Royem Müzik'ten çıkan albüm, 1978-1985 yıllarında teyp kasetlerine kaydedilmiş 16 eserden oluşuyor.
Sanatçının kendi müzik şirketi Royem Müzik etiketiyle çıkan “Marşlar ve Ağıtlar” albümünün dağıtımını ise Kom Müzik üstlendi. Albüm, bugün itibarıyla dağıtılmaya başlandı.
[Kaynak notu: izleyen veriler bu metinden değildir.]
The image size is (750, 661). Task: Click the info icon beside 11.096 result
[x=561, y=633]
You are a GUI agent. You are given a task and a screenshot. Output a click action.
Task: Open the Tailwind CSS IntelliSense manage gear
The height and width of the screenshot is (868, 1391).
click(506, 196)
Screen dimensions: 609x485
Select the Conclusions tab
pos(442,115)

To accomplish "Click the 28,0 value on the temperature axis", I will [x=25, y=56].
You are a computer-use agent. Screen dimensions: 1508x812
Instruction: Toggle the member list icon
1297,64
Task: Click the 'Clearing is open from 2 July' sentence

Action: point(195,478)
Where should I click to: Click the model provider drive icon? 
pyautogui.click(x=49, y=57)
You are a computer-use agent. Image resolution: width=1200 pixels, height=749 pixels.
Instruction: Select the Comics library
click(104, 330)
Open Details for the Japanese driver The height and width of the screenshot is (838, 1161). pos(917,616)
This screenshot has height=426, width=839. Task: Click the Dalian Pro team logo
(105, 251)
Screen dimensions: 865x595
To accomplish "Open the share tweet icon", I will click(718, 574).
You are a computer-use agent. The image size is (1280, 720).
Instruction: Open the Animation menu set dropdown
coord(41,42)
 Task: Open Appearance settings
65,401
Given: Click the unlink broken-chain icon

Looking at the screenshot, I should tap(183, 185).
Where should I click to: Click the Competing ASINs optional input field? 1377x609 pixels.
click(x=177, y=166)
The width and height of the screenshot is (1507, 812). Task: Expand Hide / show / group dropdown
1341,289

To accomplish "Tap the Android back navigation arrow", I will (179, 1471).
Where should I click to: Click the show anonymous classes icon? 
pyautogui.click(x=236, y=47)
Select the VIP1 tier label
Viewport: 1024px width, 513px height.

HALKLARA GÖK MAVİSİNİ UZATAN BİR PARILTI: FERHAT TUNÇ
Royem Müzik'in tanıtım yazısı şöyle:
"Sevginin, hoşgörünün, emeğin ve insanca yaşamanın esenliğini kitlelere taşıyan defnelerdir sanatçılar. Tarih boyunca karanlığa düşen zamanı, güneşin nefesine çeken parıltıdır onlar. Gözyaşı yorgunu olan halklara, gök mavisini uzatan bu parıltılardan biri de Ferhat Tunç'tur. Sesinin tınısı doğduğu kentin kemâli ahengini taşıyan Ferhat Tunç’un, henüz on dört yaşında başlayarak Dersim, Yunanistan ve Almanya’da yorumladığı ezgilerin kayıtlarından oluşan 'Marşlar ve Ağıtlar' adlı albüm oluştu.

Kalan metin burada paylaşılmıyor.